Stored data:

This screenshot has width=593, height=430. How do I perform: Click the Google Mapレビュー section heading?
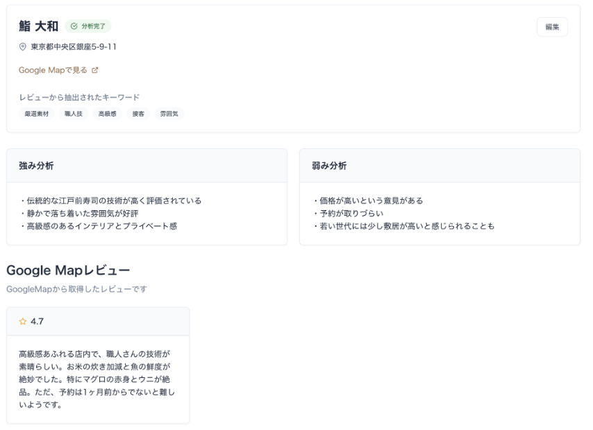pos(68,269)
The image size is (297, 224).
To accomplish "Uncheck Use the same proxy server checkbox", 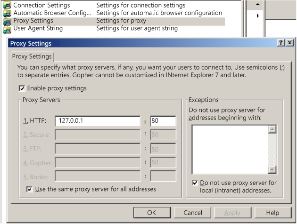I will click(x=30, y=189).
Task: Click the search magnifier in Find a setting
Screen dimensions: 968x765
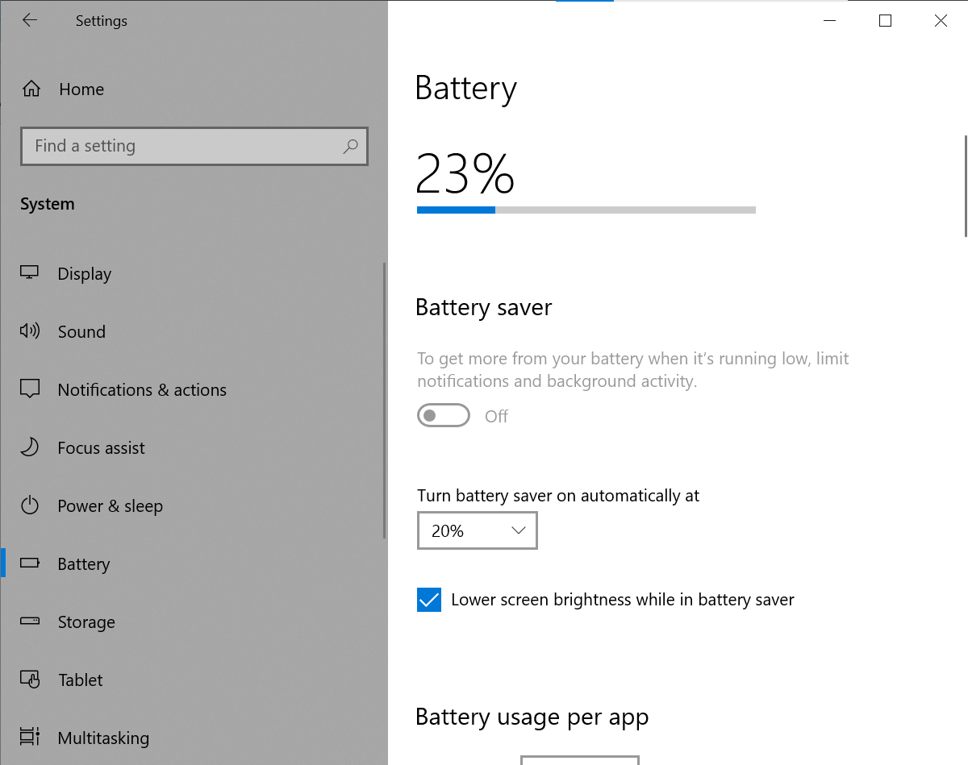Action: click(350, 146)
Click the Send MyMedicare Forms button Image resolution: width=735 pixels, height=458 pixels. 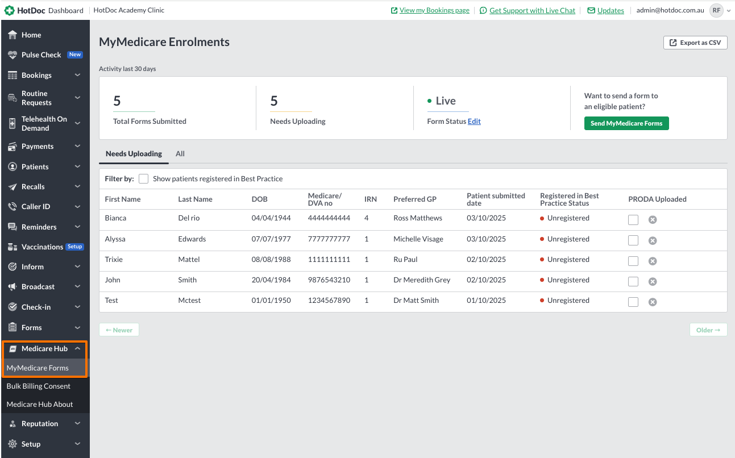626,123
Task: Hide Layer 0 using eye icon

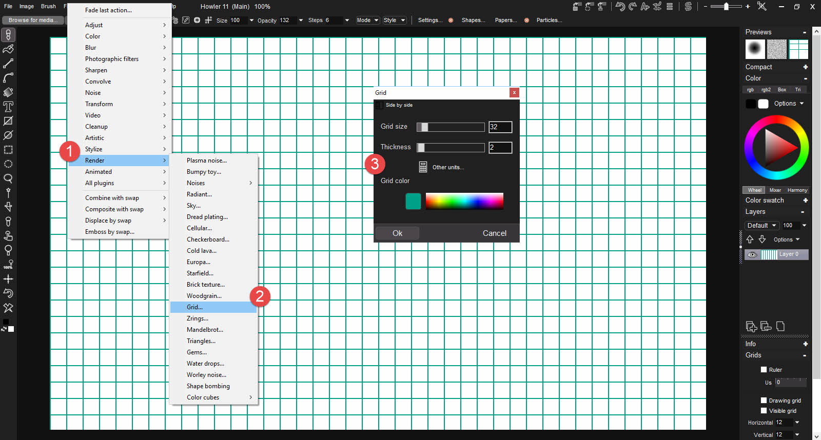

The problem: Write out every line of the data that holds the word "Task".

Solved exercise:
Task: Click the search magnifier in Find a setting
Task: Hide Layer 0 using eye icon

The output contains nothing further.